Spider-Man: Chapter One provides examples of the following tropes:

  • Adaptation Distillation: Serves as this for the Lee-Ditko original run. It condensed some 17 issues in 12 issues by the time it was canceled. For instance, Goblin is always shown on his glider, rather than the Broomstick he used in his very first appearance.
  • Adaptation Origin Connection:
    • Spidey's origin is tied to the same accident that created Doctor Octopus as the same demonstration Peter went to here was a test that was conducted by Octavius that went very awry.
    • The series also made Norman Osborn a Greater-Scope Villain for its events.
  • Adapted Out: The Sinister Six does not appear at all in the story likely due to Sandman not showing up until much later, while in the original comics Spidey's fight with them occurred before his second battle with the Green Goblin. The Living Brain, the Big Man, the Enforcers, and Bennett Brant are all removed from the story as well.
  • Adaptational Late Appearance: Sandman doesn't appear to the public until after Spidey is considered a coward due to running out on his second battle with the Green Goblin, while in the original stories he was one of Spider-Man's earliest foes, appearing long before the Green Goblin first showed up.
  • Armed with Canon: Byrne decided to disregard Untold Tales of Spider-Man when he did Chapter One in his attempt to update the original stories. As mentioned elsewhere, Marvel didn't even wait for the series to end before declaring it not-canon—and not only that, Untold was back in canon as events like Sally Avril's death would be mentioned and characters like Scorcher would reappear after this.
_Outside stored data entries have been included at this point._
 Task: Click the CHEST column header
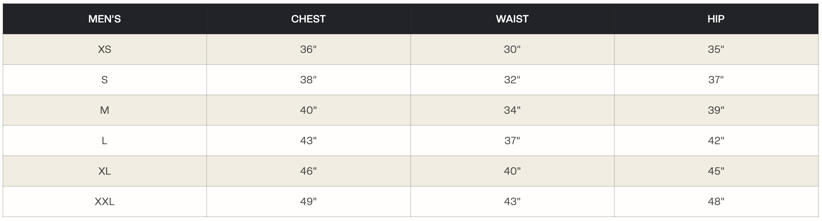[308, 19]
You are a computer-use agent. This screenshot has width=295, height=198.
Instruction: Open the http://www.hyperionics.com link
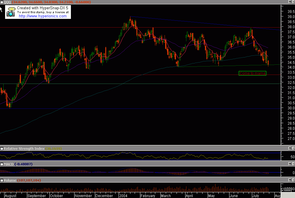coord(42,16)
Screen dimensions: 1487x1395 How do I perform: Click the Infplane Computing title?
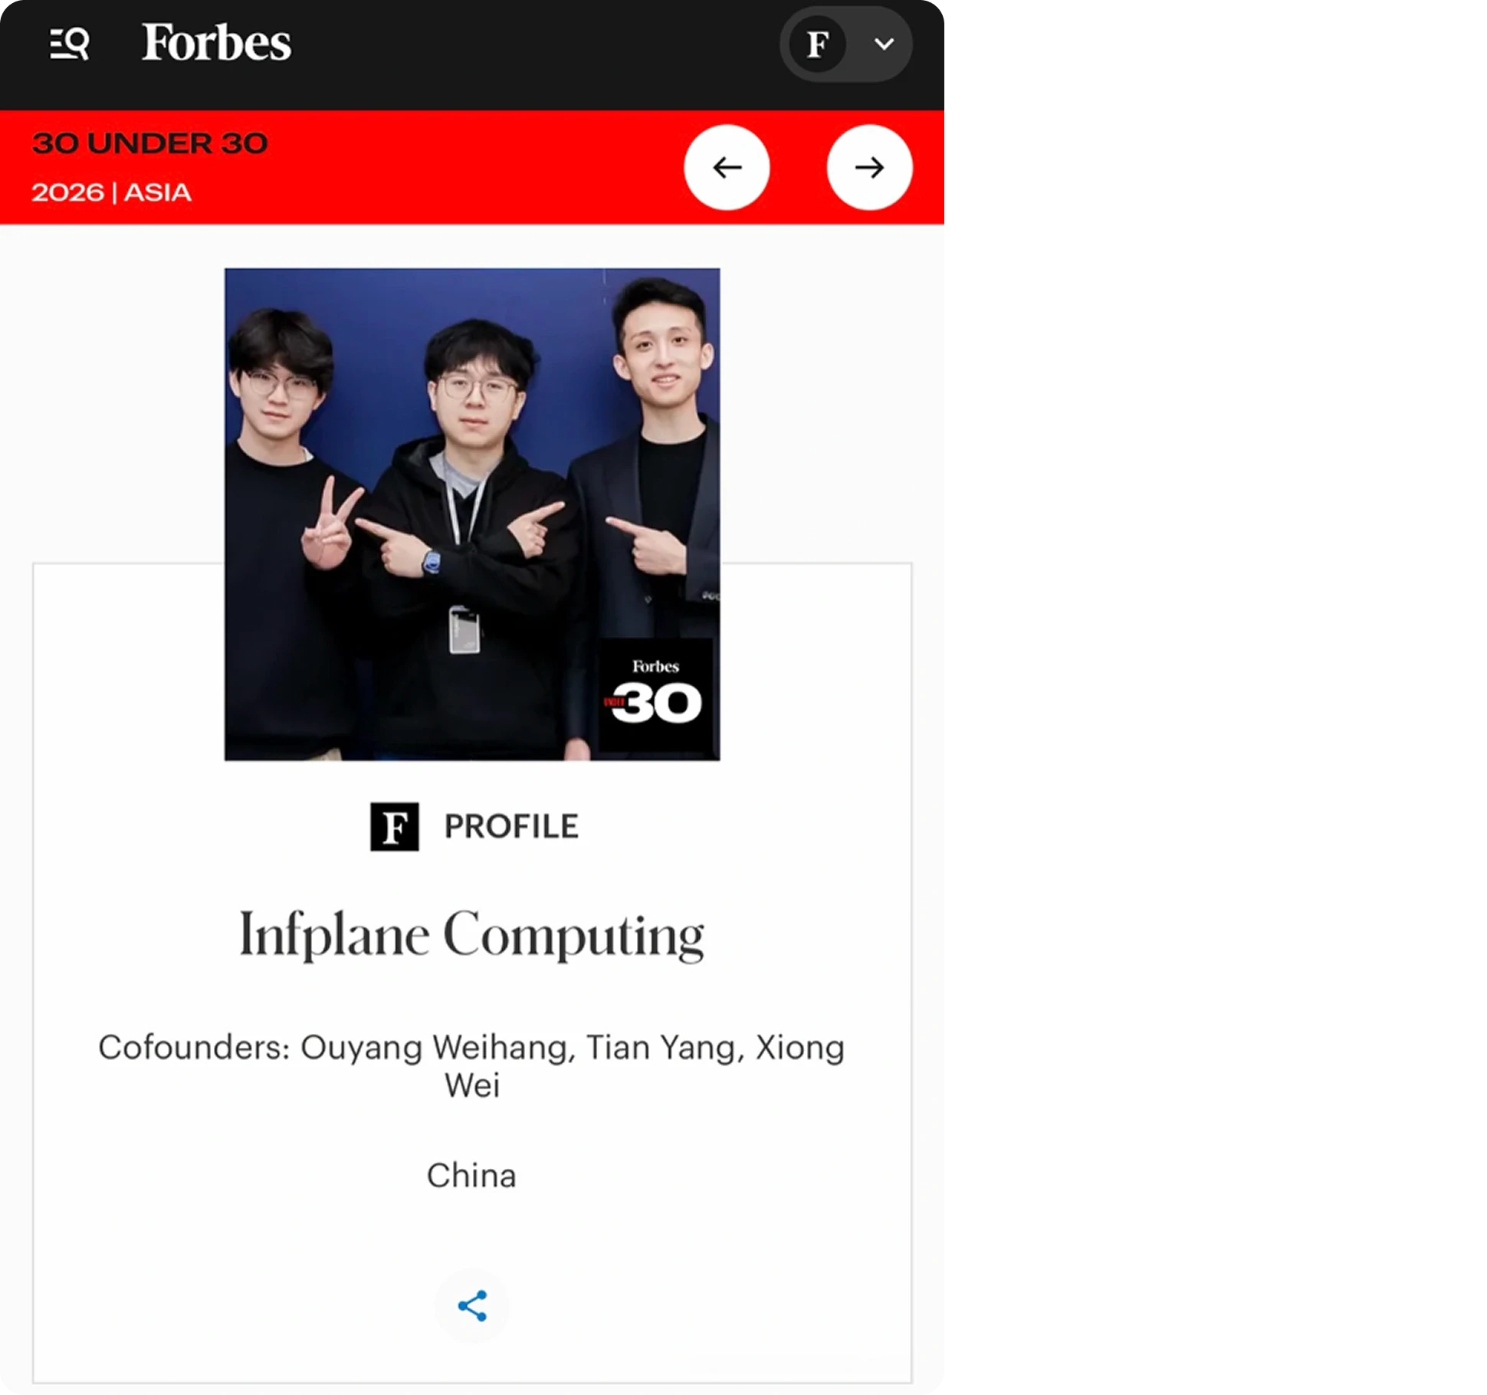click(x=472, y=934)
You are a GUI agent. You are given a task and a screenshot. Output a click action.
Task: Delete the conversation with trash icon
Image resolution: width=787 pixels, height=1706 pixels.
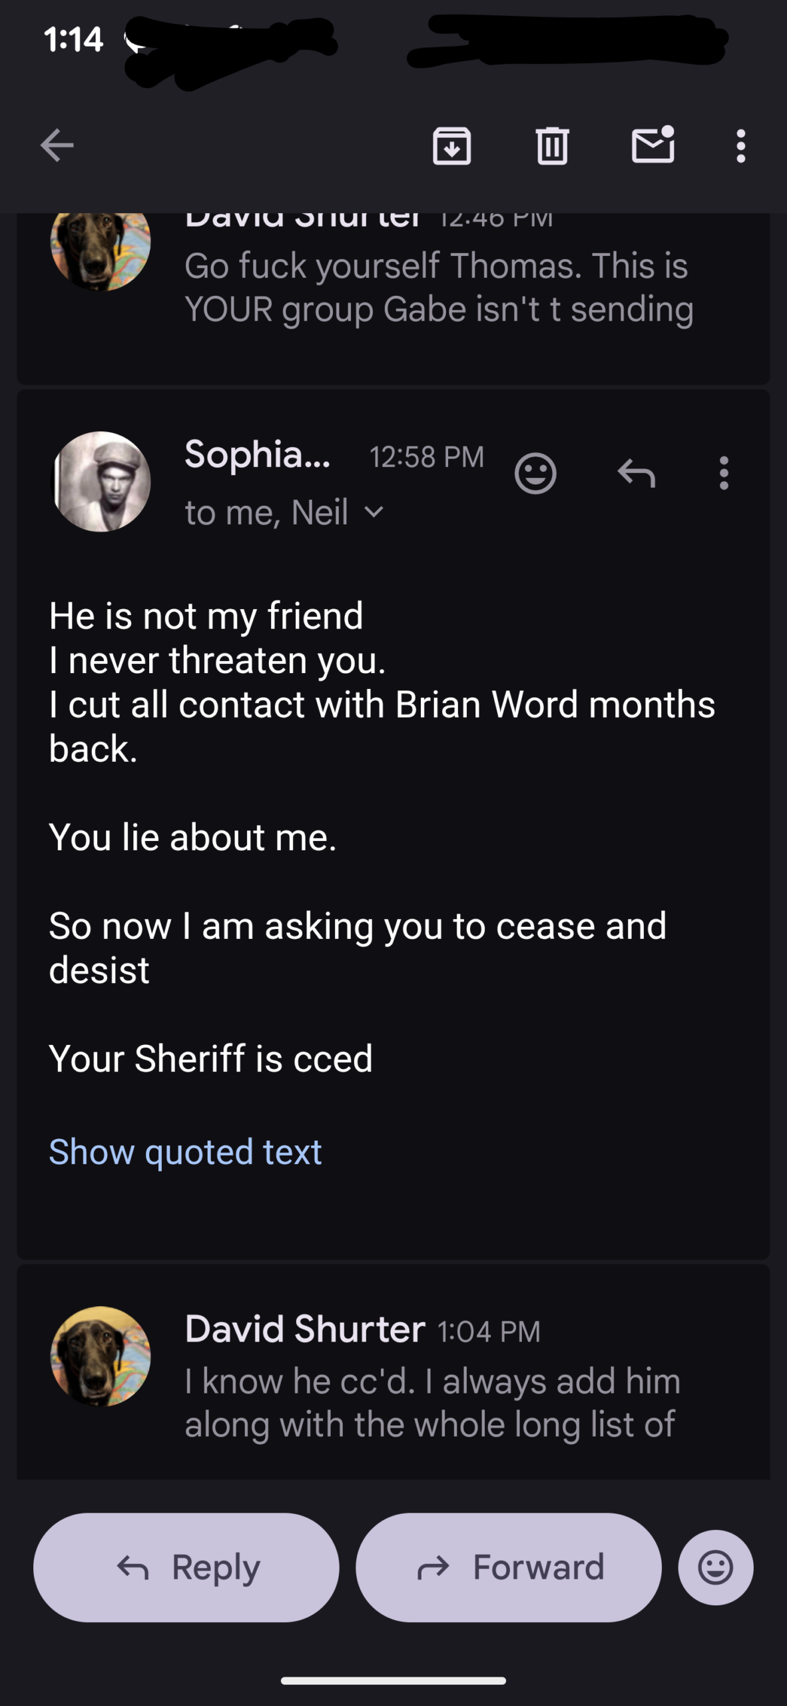552,145
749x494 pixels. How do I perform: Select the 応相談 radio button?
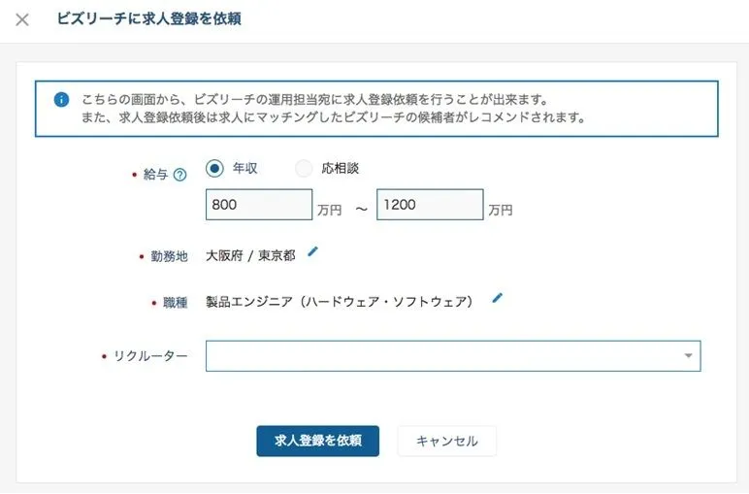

  • Canon Discontinuity: And Marvel didn't wait before it was even finished! When Paul Jenkins asked which version of the backstory to go with for the "The Show Must Go On" (the story where the Chameleon seemingly commits suicide after confessing to loving Peter) for the anthology series Webspinners: Tales of Spider-Man, he was told to go with the classic version. Officially, The Official Handbook to the Marvel Universe classified the story as happening on Earth-98121.
  • Death by Origin Story: As usual, Peter getting caught up in his own fame caused him to allow Uncle Ben's future killer to escape.
  • Greater-Scope Villain: Norman Osborn is established as a major behind-the-scenes player and backer of some of Spider-Man's Rogues Gallery and the comic dials down the mystery of the Goblin's identity, which by The '90s had long been established and widely known.
  • Hereditary Hairstyle: Byrne noticed that Sandman sporting a similar hairdo to Norman Osborn and tried to retcon that they were cousins.
  • Mythology Gag: For the first two issues, the spider symbol on the back of Peter's costume is blue instead of red, but he later changes it to the familiar red color. This is a nod to how in the original version of Amazing Fantasy #15 the spider on the back of the costume was blue, before it was changed to red once The Amazing Spider-Man first came out, and most reprints of the original story editing it to red as well.
  • Related in the Adaptation: Sandman and Norman Osborn were cousins, apparently based on the fact that both of them had very similar hair-styles in the original Lee-Ditko era.
  • Ultimate Universe: Attempted to be this a few years before the real thing. Some of the ideas here actually got expanded in the more successful Ultimate version.